Muito mais tarde, já com 23 anos, definiu sua “profissão” como sendo “a tentativa de curar e também de prevenir”. O amigo a quem ela confessou seu desejo de curar a educação lhe disse então que ela precisava conhecer a Psicanálise.
Françoise Dolto comentou que os adultos não entendiam as crianças e, por isso, ela precisava dedicar sua vida à causa das crianças. Estava nascendo ali a grande psicanalista de crianças em que iria se transformar anos depois. Mas não apenas isso: nascia, ali, todo um trabalho que começou com as análises de crianças.
Françoise Dolto prosseguiu seu trabalho, buscando sempre esclarecer os pais e depois os professores, na tentativa de evitar que “os problemas de educação”, segundo ela, “tirassem a tranquilidade das crianças”.
Dolto tem uma extensa parte de sua obra dedicada a uma profunda e consequente reflexão sobre a educação. A médica também parece sugerir que a educação precisa ser tratada, medicada, já que tem “problemas”.

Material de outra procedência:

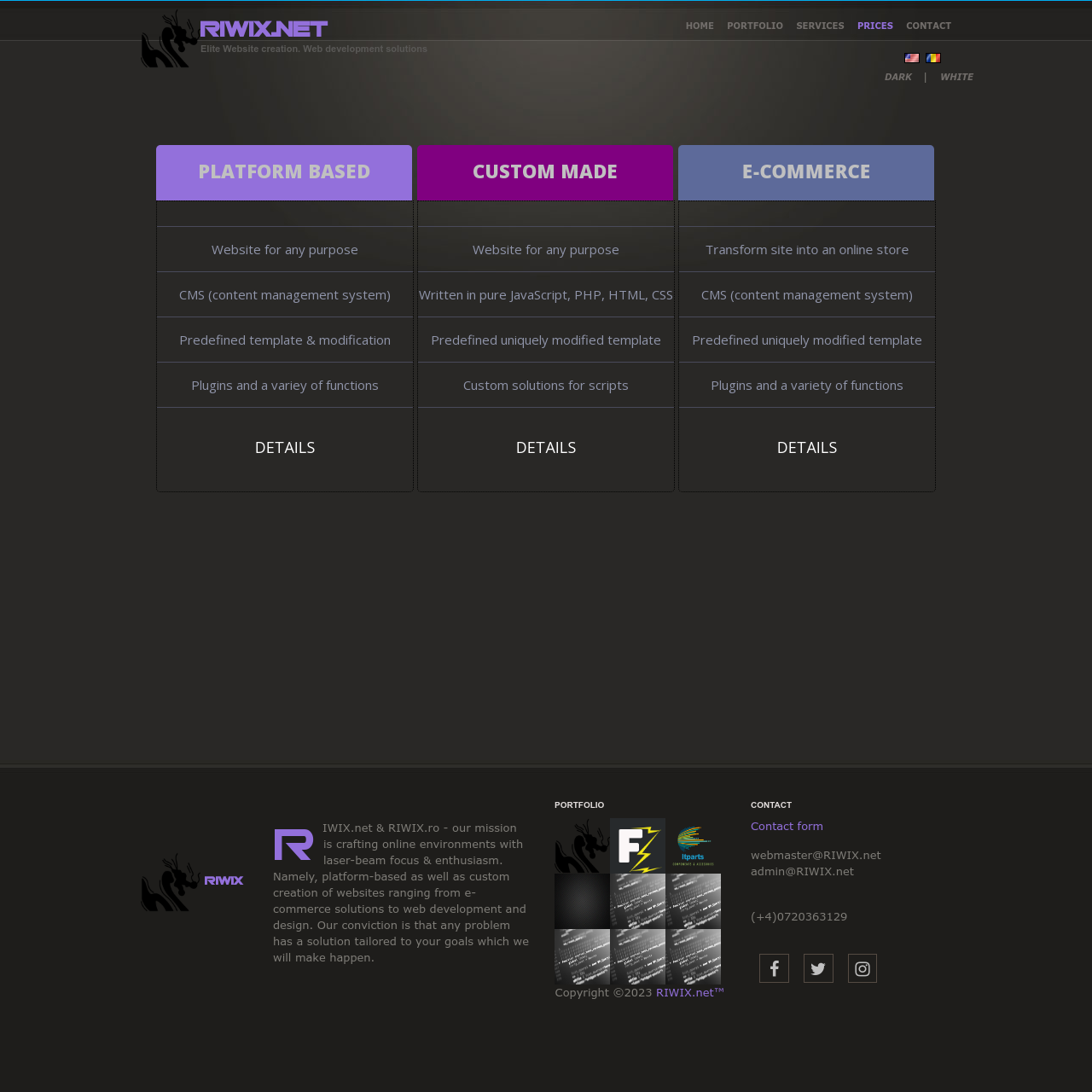Click the Facebook icon in footer
The image size is (1092, 1092).
tap(774, 968)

Os médicos precisam tratar da “educação doente”. Por isso, F. Dolto é algumas vezes confundida com os higienistas, uma prática que já estava instalada na cultura ocidental desde o século XIX.
Para mim, não se trata disso. Ela entendia que é preciso educar as famílias, que quase sempre, por ignorância, adoecem psiquicamente os seus filhos, por não saberem educar, enfim. Por isso, precisavam ser ensinadas a educar os seus filhos. O que não é tarefa fácil.
Dolto estava “afinada” com seu tempo, e sabia da importância da figura do médico na vida das famílias. Mas queria usar esse poder para tornar mais tranquila a vida das crianças, objetivo bem diferente daquele do movimento higienista. Tudo o que desejava, conta Dolto em seu livro autobiográfico Enfances, de 1986, “era ser uma pediatra que compreendia a psicologia das crianças”.
*MARIA JOSÉ ROCHA LIMA é mestre e doutora em educação e psicanálise. Foi deputada de 1991 a 1999. É presidente da Casa da Educação Anísio Teixeira. Psicanalista e dirigente da ABEPP. Coordenadora do Programa Sonhe Realize do Soroptimist International – SI Brasília Sudoeste.